When we go to TNNA as a shop, my mom and I tend to make most of our decisions about what to order together, with one exception. Each of us has a small budget with which to invest in a yarn that we believe is truly exceptional - something that we really feel strongly about selling to our customers. I picked a rambouillet, two-ply by Knitted Wit - Welterweight Rambouillet. The yarn really spoke to me as a spinner, since rambouillet is one of my favorite fibers and creates a soft, bouncy yarn and fabric. I picked a bunch of bright colors for the shop and they arrived a couple of weeks ago, at which point I cast on for one of the first projects on my 'knitterly challenge list' - a Norah Gaughan sweater from Volume 9 called 'Parlan'.

Knitted Wit Welterweight Rambo in the shop!

I'm only one repeat in and it has it's challenging moments, but honestly, I'm quite happy with my progress, the yarn and the pattern. It's about knitting while thinking critically, it's about counting and spacing and using my skills - cabling without a cable needle, reading charts, etc. And it feels great.


Side note - I can't believe that so many people have viewed and pinned and shared my Custom Sock Knitting Chart! I am in progress getting some posters made so that if you want one we can have them for purchase! 

Sunday, August 18, 2013

Custom sock knitting chart

I worked up this little chart over the week for a seminar I'm teaching at the shop, and thought I should share. There are so many techniques for sock knitting, I just wanted to get them all organized into one place. I was really inspired by this great Ravelry collection of heels, which also has been making the Pinterest circuit, but I've made the additions of toes, and made the chart so you can follow which 'direction' you're making your socks (with cast ons and bind offs).

I have found a really deep love of knitting socks and all through September we're focusing on socks in the shop - we're calling it 'Socktember' - the chart is to make into a poster that will help guide us through our custom sock-knitting seminar. Other events for the month include the launch of an in-shop contest, and a Magic Loop, Two-at-a-Time sock class! It's going to be absolutely fantastic.

Below the chart is a full list of each of the techniques mentioned, with links (or links to books) where they are mentioned. The only thing I expect you to know yourself is how to increase and decrease to 'shape' the legs and arches of your socks (and the chart gives you a little guidance on the latter.) Have fun making your own custom socks! I will take a photo of the poster after I have it printed, too.


Socktember Chart

I have tried to cite the original sources or at least find really good sources for these materials - however, if the source material is a book, the individual technique is also found online by using Google!

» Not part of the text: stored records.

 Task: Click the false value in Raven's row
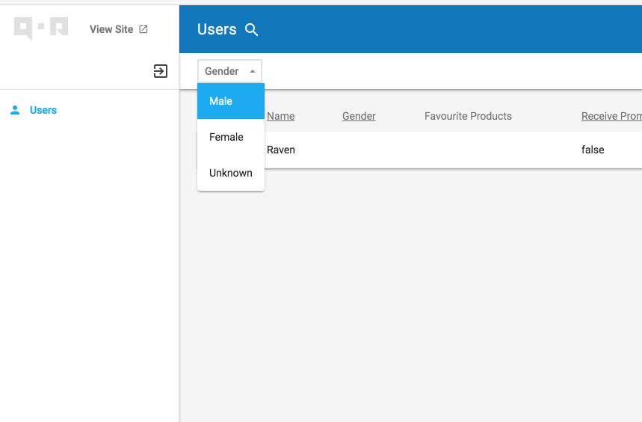point(593,150)
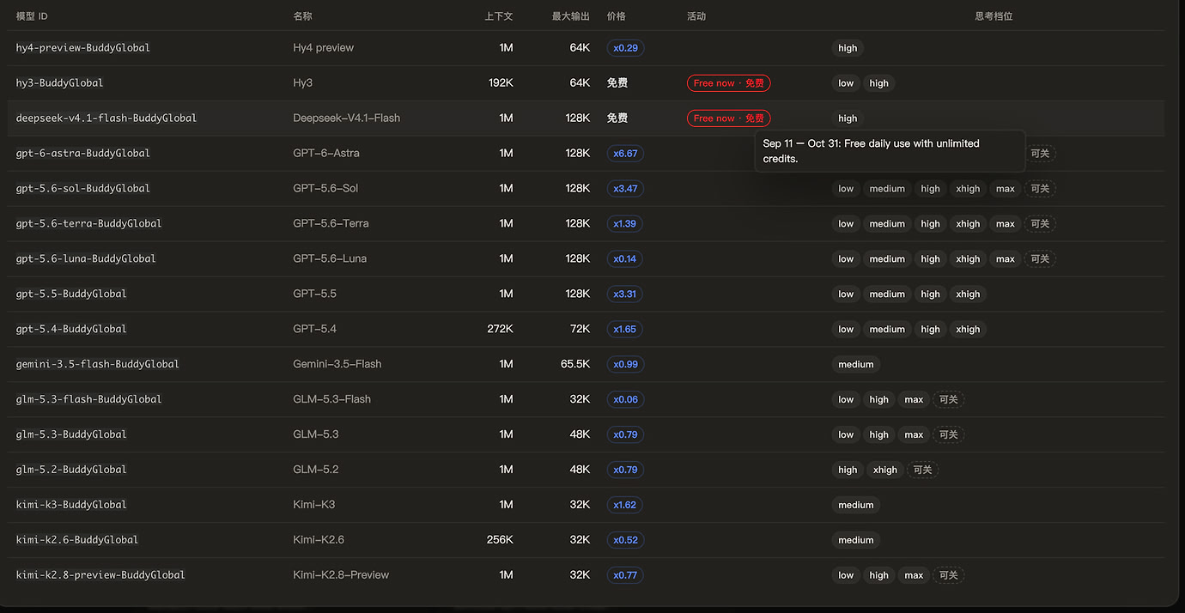1185x613 pixels.
Task: Choose max level for Kimi-K2.8-Preview
Action: pyautogui.click(x=914, y=575)

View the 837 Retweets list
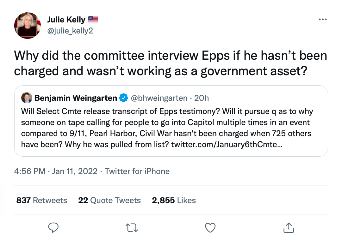point(42,200)
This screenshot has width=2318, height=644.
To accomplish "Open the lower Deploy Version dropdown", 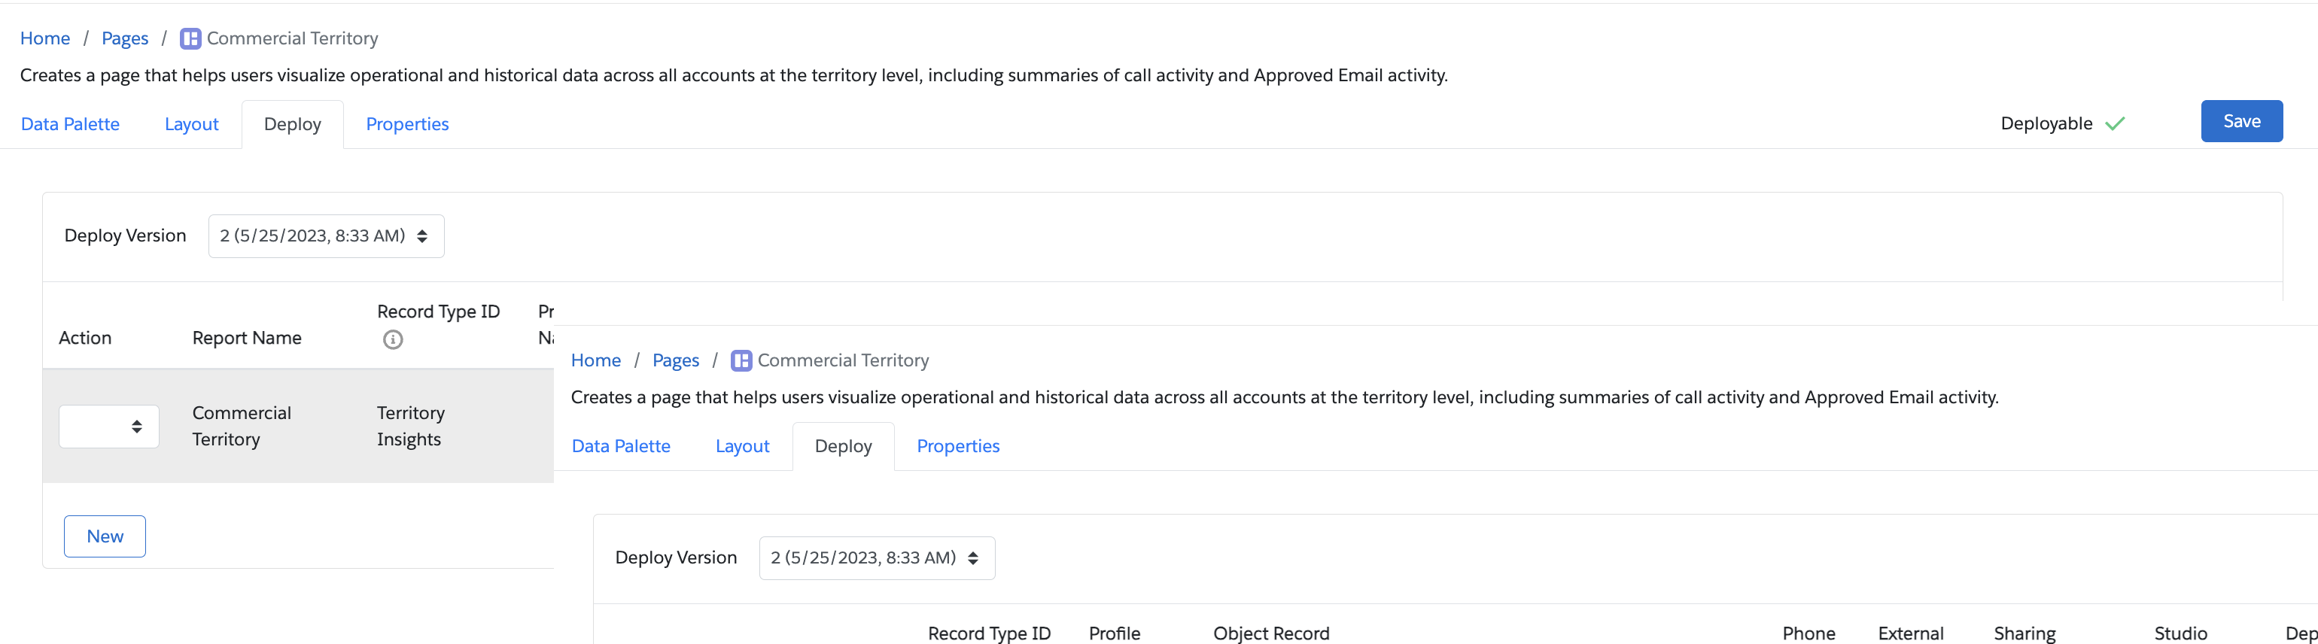I will pyautogui.click(x=876, y=558).
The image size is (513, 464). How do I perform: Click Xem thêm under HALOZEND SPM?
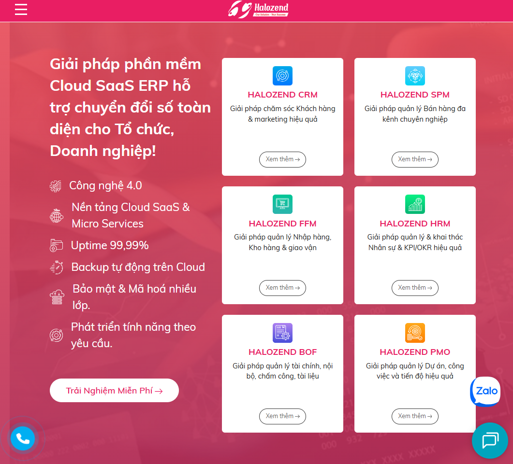point(415,159)
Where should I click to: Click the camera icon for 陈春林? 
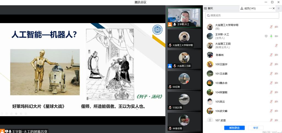(x=276, y=55)
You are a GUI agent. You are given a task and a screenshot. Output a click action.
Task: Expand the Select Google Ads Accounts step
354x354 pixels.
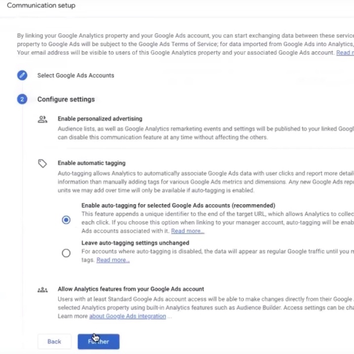(75, 76)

Judy's Magic Cast On (originally featured in Knitty)
Figure 8 Cast On (video with Marlene Dysert)
Short Row Toe (featured in Knitty)
Easy Toe (featured in Knitty)

Jeny's Super Stretchy Cast On (video with Jeny Staiman)
1 x 1 Tubular Cast On (with Ysolda)
Twisted Long-Tail Cast On (video with Knit Purl Hunter)

Gibson Heel (Judy Gibson's pattern 'You're Putting Me On')
Toe-Up Dutch Heel (Denise Powell online lessons)
Toe-Up Round Heel (Alice Bell free tutorial)
Welsh Heel (from Nancy Bush's 'Folk Socks')
Band Heel (a simple, generic approach on Criminy Jickets)
Common Flap Heel (used in pretty much every sock pattern ever)
Afterthought Heel (from The Yarn Harlot, originally from E. Zimmermann)
Short Row Heel (there are many, but Cosmicpluto's is a favorite)
Sweet Tomato Heel (video with Cat Bordhi)
Hourglass Heel (Twisted Sisters Sock Workbook)

Heel-Out Socks (there are a few diff. methods. I love this Hat Heel sock from Knitty!)

Kitchner Stitch (make it easier with Jenny's Easy Graft!)
Jeny's Super Stretchy Bind Off (from Knitty)
EZ's Sewn Bind Off (Knitting Without Tears by Elizabeth Zimmermann)



Sunday, August 11, 2013

Updates

I haven't been writing, in case you hadn't noticed.

A lot has changed since that beach post below. My relationship of two years ended. I moved home to Iowa. Yarnbox has gotten busier - I am working in my mom's store now, too. And still unpacking.

I am still here but I am just getting everything together again so I can start blogging. I want to write more about my job(s) on here, share more about what I am doing and why and projects. I do miss it! I just have so much on my plate.

So, forgive me for a little while. When I come back I will come back with a lot of fun new posts.